"Jadi tidak bisa satu kebijakan berlaku untuk segala jenis industri. Segala jenis produk ternyata harus di breakdown lagi. Proses ini secara kebijakan agak cukup lama. Akhirnya praktiknya adalah untuk masing-masing jenis industri punya kebijakan sendiri-sendiri nantinya," jelas Apit.
Contohnya di otomotif, insentif yang sudah berlaku sekarang ada program LCEV, dimana pabrikan mobil mulai melakukan hilirisasi dengan perakitan lokal dan menggunakan teknologi ramah lingkungan.
Apit menyebut, kebijakan bukan hanya restriktif (menekan), seperti jika kebijakan pembatasan emisi secara langsung, dimana konsekuensinya perusahaan harus mengeluarkan dana.
"Keluar duit buat apa? Untuk verifikasi, untuk implementasi teknologi datacarbon. Kami nggak cuma mengeluarkan kebijakan yang sifatnya restriktif, kami juga mengeluarkan kebijakan yang sifatnya fasilitatif. Nanti untuk verifikasi, untuk implementasi teknologi datacarbon, uangnya kita cariin pakai green loan. Yang menarik konsep green loan itu harus dibalikin, namanya juga minjem gitu ya," kata Apit.
Misalnya, perusahaan industri nanti misalnya ingin pasang solar panel untuk fasilitas produksi. Biaya implementasi teknologi datacarbon dapat dibayai oleh green loan.
Pemerintah memiliki filosofi cost recovery through cost efficiency, yang artinya pemulihan biaya melalui efisiensi biaya, artinya mengembalikan uangnya dari cost efficiency yang terjadi dari penggunaan green energy.
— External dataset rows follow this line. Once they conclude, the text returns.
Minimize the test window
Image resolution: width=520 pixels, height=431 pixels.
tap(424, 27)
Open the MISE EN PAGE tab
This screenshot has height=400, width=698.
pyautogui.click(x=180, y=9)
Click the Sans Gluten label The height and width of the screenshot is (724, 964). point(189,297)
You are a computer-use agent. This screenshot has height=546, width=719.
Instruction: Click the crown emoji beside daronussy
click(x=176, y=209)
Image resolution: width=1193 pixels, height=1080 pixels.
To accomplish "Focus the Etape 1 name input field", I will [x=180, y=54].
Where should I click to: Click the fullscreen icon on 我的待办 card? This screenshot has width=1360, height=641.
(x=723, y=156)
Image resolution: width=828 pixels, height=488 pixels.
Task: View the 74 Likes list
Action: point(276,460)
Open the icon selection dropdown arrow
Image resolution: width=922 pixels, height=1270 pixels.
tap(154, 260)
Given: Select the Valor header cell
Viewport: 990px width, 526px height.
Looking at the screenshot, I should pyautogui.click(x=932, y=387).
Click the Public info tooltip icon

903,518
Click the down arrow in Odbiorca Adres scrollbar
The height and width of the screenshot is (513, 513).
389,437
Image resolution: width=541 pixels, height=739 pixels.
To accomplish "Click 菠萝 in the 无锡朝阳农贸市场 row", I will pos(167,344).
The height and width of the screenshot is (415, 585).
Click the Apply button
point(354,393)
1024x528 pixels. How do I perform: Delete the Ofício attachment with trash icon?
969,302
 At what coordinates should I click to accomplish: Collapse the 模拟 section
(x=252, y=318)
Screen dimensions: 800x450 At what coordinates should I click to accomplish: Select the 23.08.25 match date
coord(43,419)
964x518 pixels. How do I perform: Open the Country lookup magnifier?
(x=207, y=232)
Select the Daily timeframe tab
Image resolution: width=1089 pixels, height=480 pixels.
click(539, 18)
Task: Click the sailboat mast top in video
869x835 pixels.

"Kalau pasang solar panel, biaya energi produksinya turun. Misalnya efisiennya 30 persen, tadinya belanja energi Rp 100 miliar setahun, karena pasang solar panel jadi Rp 70 miliar. Sisa Rp 30 miliarnya itu yang dipakai untuk balikin uangnya. Artinya dari sisi perusahaan tidak nambah uang, tetap aja belanjanya Rp 100 miliar, tapi mungkin sampai 5 tahun ke depan maksimal gitu. Setelah itu baru menikmati cost efficiency-nya," jelas Apit.